Adding upstream version 3.40.1.upstream/3.40.1 upstream

Signed-off-by: Daniel Baumann <daniel.baumann@progress-linux.org>
author: Daniel Baumann <daniel.baumann@progress-linux.org> 2024-05-05 17:28:19 +0000
committer: Daniel Baumann <daniel.baumann@progress-linux.org> 2024-05-05 17:28:19 +0000
commit: 18657a960e125336f704ea058e25c27bd3900dcb (patch)
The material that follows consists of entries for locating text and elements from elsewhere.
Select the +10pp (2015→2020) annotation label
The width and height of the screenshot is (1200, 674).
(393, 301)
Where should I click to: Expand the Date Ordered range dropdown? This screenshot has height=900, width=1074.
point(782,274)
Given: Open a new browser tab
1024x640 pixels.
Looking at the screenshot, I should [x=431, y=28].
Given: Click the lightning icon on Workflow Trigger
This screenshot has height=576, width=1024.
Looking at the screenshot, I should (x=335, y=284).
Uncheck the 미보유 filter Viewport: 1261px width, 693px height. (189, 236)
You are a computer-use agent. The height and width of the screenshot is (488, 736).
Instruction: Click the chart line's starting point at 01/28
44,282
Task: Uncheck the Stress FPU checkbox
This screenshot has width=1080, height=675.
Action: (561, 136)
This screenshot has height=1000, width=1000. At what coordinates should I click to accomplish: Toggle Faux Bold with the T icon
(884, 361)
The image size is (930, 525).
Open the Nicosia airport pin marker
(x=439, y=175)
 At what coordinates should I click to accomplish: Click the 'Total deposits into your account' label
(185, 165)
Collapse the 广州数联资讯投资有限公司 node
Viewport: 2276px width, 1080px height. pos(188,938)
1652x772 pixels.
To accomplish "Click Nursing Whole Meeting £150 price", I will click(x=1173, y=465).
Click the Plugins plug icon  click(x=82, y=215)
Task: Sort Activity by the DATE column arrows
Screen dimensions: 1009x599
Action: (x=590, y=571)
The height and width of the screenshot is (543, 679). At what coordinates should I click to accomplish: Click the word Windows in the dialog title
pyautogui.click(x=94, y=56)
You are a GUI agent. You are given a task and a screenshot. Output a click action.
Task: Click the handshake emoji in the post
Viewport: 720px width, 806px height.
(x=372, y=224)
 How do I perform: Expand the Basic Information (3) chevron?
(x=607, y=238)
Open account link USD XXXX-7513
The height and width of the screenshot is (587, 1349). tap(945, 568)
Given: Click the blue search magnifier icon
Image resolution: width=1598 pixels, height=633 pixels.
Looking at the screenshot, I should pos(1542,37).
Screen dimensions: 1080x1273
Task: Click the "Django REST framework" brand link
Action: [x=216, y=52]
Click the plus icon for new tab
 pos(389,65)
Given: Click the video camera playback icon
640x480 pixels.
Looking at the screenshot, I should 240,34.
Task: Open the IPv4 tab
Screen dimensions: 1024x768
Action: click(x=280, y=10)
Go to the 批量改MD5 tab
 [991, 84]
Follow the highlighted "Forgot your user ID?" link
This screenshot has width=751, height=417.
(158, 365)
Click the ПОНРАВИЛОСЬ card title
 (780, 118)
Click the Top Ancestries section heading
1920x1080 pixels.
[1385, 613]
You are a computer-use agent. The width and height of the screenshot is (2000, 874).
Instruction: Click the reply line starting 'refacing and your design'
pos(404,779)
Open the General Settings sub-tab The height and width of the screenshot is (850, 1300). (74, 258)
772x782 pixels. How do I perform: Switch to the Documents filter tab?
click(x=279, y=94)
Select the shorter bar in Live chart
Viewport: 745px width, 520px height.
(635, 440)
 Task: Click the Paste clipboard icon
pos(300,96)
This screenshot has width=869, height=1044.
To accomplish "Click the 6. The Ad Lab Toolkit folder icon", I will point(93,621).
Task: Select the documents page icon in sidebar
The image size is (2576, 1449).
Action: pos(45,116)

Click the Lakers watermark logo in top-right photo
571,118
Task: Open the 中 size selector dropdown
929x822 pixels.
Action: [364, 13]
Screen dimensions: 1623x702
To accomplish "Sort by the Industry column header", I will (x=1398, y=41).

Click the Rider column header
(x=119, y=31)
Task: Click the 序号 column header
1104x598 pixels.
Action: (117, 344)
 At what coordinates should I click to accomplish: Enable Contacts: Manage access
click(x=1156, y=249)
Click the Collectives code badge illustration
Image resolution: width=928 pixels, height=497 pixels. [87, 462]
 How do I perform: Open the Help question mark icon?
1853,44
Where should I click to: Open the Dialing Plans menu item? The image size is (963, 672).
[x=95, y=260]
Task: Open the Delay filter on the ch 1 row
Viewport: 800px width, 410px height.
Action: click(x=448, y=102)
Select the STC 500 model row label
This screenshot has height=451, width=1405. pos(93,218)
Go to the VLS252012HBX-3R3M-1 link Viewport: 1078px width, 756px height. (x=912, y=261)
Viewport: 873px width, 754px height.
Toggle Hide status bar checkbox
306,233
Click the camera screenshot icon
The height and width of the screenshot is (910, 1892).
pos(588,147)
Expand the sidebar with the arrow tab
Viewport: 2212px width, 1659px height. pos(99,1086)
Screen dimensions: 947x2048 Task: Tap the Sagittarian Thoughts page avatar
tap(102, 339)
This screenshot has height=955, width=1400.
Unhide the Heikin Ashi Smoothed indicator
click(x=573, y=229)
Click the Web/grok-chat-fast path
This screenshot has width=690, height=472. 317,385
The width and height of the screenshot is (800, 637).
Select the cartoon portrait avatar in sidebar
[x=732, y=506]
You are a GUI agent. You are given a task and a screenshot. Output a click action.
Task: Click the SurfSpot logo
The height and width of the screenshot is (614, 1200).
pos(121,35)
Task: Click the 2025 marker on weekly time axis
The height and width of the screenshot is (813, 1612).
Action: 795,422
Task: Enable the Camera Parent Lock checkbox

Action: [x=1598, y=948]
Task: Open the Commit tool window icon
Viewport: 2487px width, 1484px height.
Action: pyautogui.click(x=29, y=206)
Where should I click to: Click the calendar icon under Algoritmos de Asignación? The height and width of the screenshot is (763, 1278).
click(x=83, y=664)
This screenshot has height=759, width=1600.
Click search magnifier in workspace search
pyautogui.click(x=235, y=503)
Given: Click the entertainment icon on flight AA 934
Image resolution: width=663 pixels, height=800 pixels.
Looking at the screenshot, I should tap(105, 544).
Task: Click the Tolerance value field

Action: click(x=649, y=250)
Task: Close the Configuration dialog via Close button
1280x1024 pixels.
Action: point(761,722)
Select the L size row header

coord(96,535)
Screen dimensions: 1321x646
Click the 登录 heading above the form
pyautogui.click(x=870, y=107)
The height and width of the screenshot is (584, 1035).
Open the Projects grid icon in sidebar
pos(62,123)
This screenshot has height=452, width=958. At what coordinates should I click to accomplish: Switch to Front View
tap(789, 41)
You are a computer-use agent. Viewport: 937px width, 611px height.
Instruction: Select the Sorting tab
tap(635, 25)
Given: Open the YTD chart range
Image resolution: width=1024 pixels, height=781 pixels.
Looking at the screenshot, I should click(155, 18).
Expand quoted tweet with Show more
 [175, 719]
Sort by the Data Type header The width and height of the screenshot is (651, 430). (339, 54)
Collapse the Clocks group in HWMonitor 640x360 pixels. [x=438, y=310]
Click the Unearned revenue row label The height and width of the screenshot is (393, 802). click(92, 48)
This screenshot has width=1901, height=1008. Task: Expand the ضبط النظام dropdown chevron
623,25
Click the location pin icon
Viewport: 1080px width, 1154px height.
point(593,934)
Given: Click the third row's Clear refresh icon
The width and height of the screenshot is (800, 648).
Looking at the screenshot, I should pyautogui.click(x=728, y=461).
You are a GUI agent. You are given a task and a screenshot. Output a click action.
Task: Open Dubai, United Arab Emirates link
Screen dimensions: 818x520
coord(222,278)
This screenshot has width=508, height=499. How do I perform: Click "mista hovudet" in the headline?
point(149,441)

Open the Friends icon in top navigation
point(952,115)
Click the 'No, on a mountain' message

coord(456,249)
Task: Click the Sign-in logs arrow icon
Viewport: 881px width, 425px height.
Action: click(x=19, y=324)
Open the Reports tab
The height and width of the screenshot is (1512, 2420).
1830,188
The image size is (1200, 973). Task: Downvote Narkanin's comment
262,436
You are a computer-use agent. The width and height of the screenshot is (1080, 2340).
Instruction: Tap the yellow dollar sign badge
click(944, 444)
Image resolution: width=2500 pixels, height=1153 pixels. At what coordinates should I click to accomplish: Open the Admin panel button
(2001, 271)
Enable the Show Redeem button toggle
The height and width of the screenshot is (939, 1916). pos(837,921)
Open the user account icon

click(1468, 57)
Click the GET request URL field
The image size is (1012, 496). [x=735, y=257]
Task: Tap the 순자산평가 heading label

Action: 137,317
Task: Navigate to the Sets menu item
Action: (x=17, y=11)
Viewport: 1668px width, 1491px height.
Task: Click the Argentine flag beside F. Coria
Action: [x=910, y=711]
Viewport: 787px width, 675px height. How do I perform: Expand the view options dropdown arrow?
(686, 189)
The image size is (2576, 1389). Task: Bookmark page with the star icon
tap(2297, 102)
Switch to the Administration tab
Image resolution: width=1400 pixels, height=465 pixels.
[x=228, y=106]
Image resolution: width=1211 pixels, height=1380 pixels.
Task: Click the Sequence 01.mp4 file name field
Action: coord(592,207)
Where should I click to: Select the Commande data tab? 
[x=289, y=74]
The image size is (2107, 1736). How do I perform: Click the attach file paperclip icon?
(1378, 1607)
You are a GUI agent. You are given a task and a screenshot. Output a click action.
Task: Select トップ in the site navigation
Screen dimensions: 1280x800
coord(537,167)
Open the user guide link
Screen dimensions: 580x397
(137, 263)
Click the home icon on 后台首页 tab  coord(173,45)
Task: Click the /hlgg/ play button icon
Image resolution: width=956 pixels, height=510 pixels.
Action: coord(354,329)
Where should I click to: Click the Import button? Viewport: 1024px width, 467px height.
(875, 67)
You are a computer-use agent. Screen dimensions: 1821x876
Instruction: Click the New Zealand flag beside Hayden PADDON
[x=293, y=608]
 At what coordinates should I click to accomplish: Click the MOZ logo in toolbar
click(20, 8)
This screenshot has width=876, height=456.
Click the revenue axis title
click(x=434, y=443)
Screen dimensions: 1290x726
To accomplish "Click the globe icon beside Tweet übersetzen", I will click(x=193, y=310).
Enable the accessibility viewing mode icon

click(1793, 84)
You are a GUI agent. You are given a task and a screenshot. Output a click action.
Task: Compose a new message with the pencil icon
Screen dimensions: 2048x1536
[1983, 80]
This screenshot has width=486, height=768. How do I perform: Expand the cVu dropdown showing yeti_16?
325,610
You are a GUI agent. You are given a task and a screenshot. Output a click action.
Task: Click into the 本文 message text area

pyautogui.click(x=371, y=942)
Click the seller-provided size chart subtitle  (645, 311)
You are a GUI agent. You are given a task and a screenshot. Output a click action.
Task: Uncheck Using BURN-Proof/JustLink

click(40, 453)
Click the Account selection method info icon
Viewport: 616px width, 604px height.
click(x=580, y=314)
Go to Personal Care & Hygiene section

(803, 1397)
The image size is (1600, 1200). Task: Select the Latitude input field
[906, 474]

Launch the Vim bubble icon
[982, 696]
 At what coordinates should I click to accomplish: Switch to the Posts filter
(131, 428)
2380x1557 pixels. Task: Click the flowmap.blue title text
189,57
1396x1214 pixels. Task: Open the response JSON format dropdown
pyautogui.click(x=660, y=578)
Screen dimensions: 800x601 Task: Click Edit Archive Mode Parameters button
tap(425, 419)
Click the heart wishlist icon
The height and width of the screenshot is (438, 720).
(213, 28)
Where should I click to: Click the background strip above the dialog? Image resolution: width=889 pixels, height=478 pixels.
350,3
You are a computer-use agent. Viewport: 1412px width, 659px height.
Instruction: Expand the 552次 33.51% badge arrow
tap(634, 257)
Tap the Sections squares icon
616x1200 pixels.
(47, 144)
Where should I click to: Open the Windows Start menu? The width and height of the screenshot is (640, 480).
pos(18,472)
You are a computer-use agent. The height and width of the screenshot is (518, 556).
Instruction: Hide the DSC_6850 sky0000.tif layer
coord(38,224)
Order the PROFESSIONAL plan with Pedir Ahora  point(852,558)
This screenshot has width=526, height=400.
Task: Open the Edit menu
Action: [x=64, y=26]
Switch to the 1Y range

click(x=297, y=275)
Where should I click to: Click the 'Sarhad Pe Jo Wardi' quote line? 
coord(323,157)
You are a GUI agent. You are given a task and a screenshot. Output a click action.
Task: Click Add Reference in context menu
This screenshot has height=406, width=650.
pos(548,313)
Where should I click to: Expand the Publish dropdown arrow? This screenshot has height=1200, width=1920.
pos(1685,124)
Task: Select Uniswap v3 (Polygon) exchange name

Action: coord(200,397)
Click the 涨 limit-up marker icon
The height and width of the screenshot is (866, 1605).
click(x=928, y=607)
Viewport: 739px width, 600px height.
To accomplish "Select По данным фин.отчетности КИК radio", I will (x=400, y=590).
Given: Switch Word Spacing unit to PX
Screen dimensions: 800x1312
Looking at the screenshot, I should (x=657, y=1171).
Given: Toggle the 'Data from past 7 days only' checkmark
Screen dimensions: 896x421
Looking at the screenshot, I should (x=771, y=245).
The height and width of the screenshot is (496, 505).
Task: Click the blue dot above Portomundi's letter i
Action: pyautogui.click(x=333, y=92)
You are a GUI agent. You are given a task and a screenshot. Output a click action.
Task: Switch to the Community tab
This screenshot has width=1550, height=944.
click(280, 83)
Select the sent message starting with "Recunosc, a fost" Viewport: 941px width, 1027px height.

tree: 17b438b680ed45a996d7b59951e6aa34023783f2 /ext/fts2/README.tokenizers
parent: Initial commit. (diff)
download: sqlite3-upstream.tar.xz
sqlite3-upstream.zip
1 files changed, 133 insertions, 0 deletions
diff --git a/ext/fts2/README.tokenizers b/ext/fts2/README.tokenizers
new file mode 100644
index 0000000..98d2021
--- /dev/null
+++ b/ext/fts2/README.tokenizers
@@ -0,0 +1,133 @@
+
+1. FTS2 Tokenizers
+
+  When creating a new full-text table, FTS2 allows the user to select
+  the text tokenizer implementation to be used when indexing text
+  by specifying a "tokenizer" clause as part of the CREATE VIRTUAL TABLE
+  statement:
+
+    CREATE VIRTUAL TABLE <table-name> USING fts2(
+      <columns ...> [, tokenizer <tokenizer-name> [<tokenizer-args>]]
+    );
+
+  The built-in tokenizers (valid values to pass as <tokenizer name>) are
+  "simple" and "porter".
+
+  <tokenizer-args> should consist of zero or more white-space separated
+  arguments to pass to the selected tokenizer implementation. The 
+  interpretation of the arguments, if any, depends on the individual 
+  tokenizer.
+
+2. Custom Tokenizers
+
+  FTS2 allows users to provide custom tokenizer implementations. The 
+  interface used to create a new tokenizer is defined and described in 
+  the fts2_tokenizer.h source file.
+
+  Registering a new FTS2 tokenizer is similar to registering a new 
+  virtual table module with SQLite. The user passes a pointer to a
+  structure containing pointers to various callback functions that
+  make up the implementation of the new tokenizer type. For tokenizers,
+  the structure (defined in fts2_tokenizer.h) is called
+  "sqlite3_tokenizer_module".
+
+  FTS2 does not expose a C-function that users call to register new
+  tokenizer types with a database handle. Instead, the pointer must
+  be encoded as an SQL blob value and passed to FTS2 through the SQL
+  engine by evaluating a special scalar function, "fts2_tokenizer()".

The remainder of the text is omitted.